— BEGIN EXERCISE DATA —

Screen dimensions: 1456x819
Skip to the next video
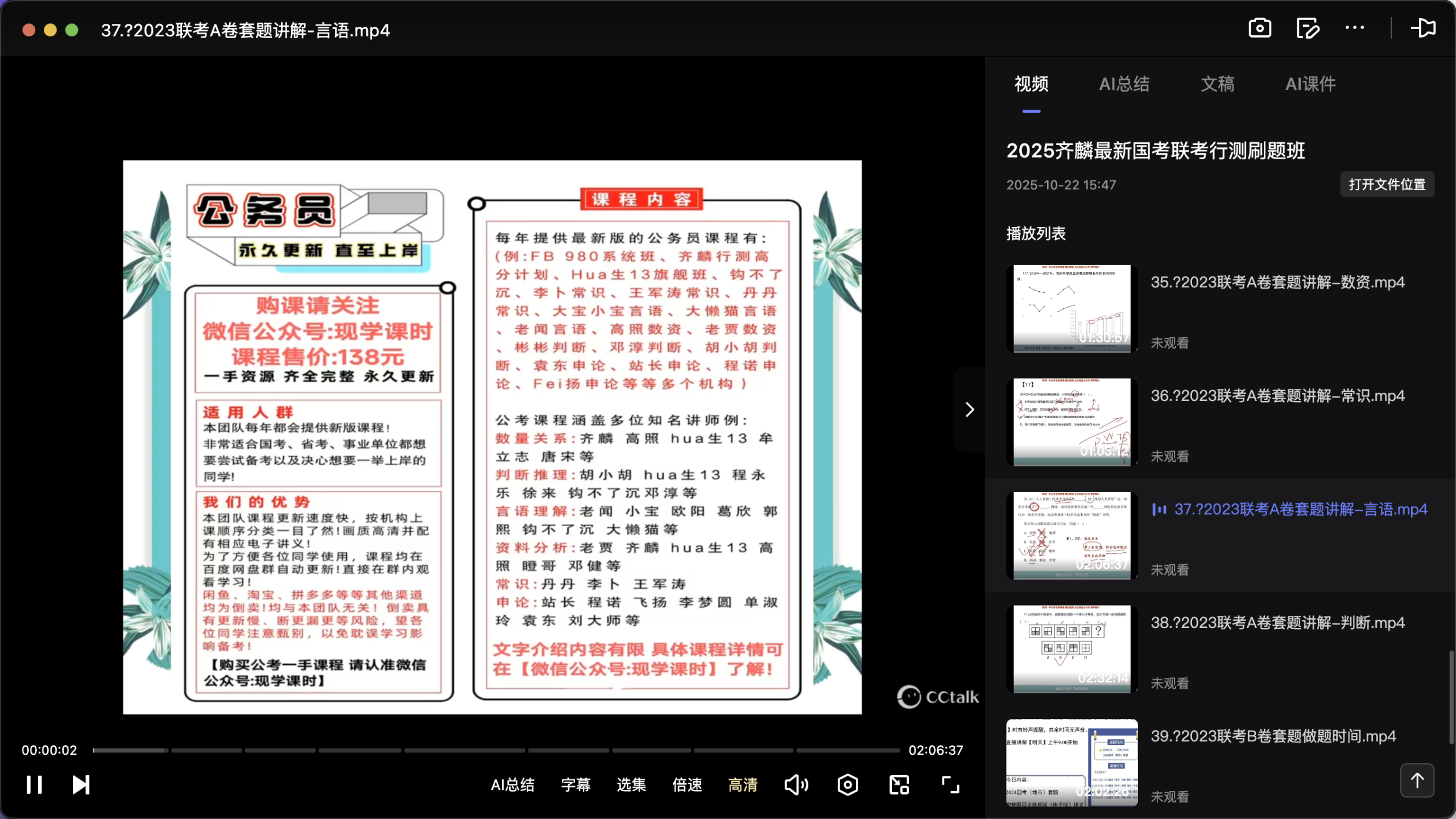[80, 784]
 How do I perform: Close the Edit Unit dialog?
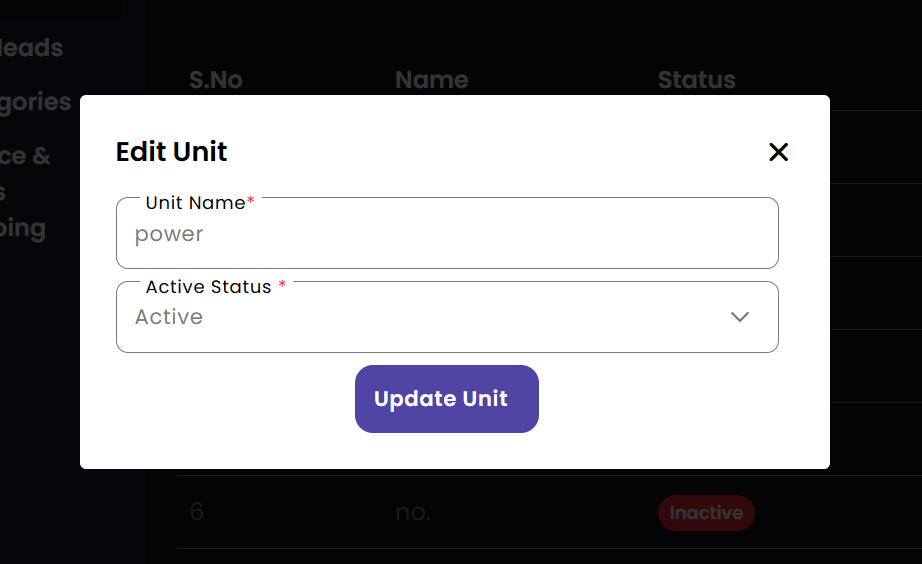coord(778,152)
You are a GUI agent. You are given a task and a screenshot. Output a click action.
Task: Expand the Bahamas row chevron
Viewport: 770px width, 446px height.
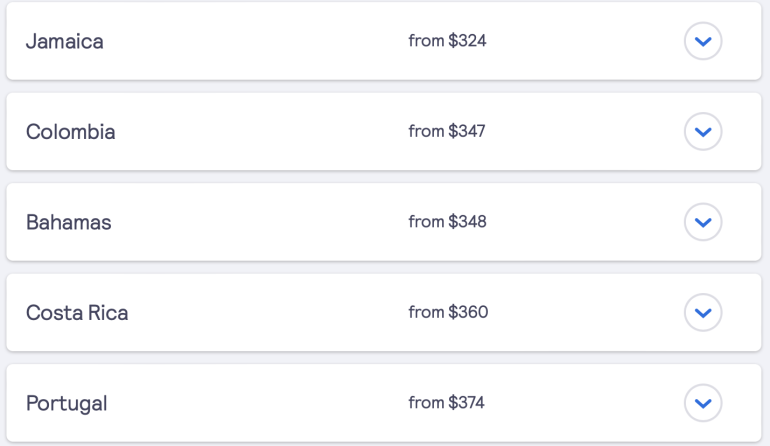703,222
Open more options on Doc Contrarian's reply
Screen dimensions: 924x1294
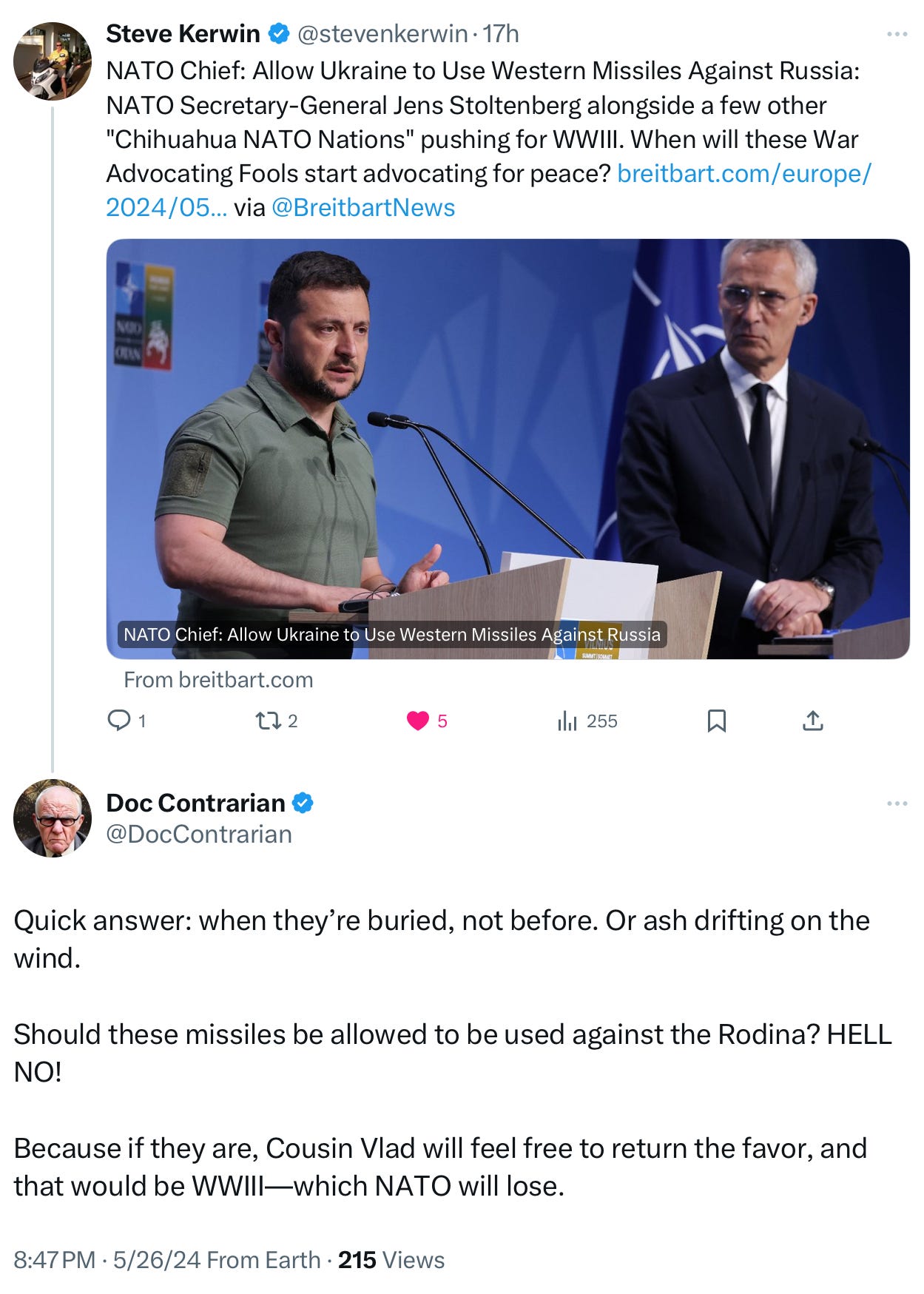point(897,803)
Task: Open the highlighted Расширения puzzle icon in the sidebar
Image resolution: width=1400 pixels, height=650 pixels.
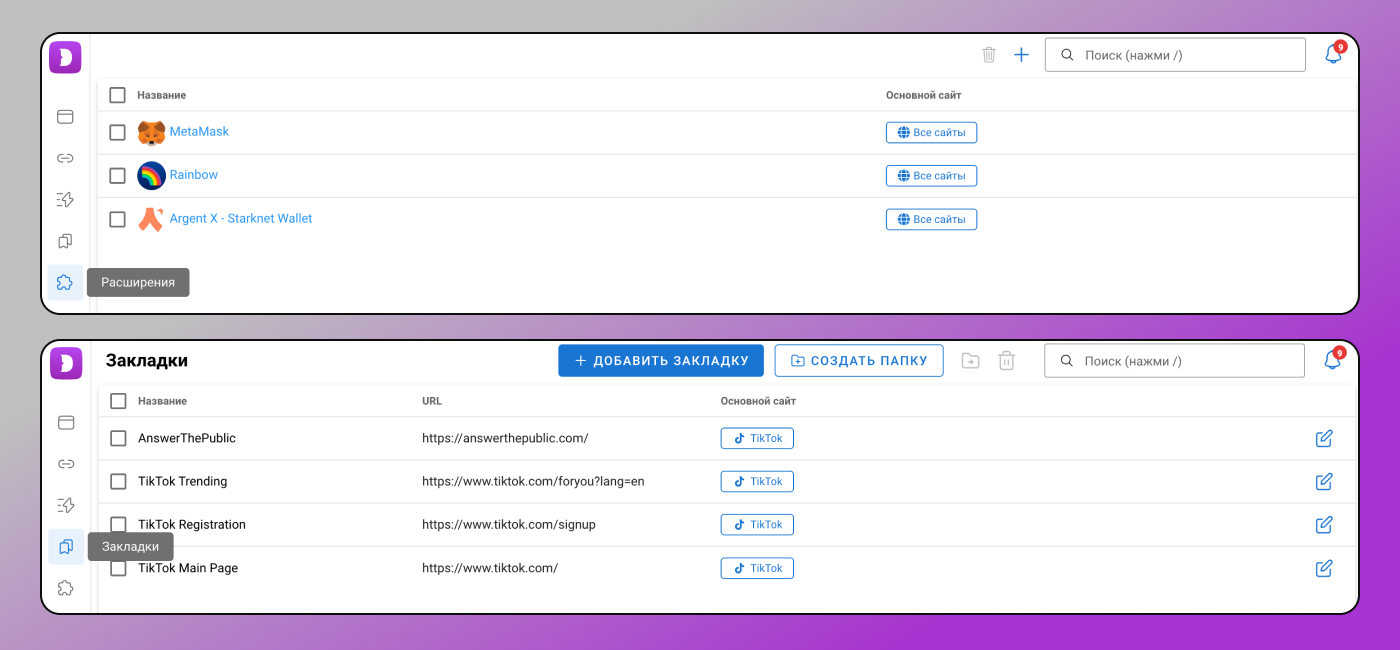Action: point(65,282)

— END EXERCISE DATA —

• **PROBLEM DESCRIPTION**: Copy the items again, beginning at the line containing "Open more options on Doc Contrarian's reply" and continuing through the last item, replacing "reply" with "comment" and changing nothing else. Leave out the pictures.

• **ANSWER TO THE EXERCISE**:
Open more options on Doc Contrarian's comment
Screen dimensions: 924x1294
point(897,803)
Task: Open the highlighted Расширения puzzle icon in the sidebar
Image resolution: width=1400 pixels, height=650 pixels.
Action: point(65,282)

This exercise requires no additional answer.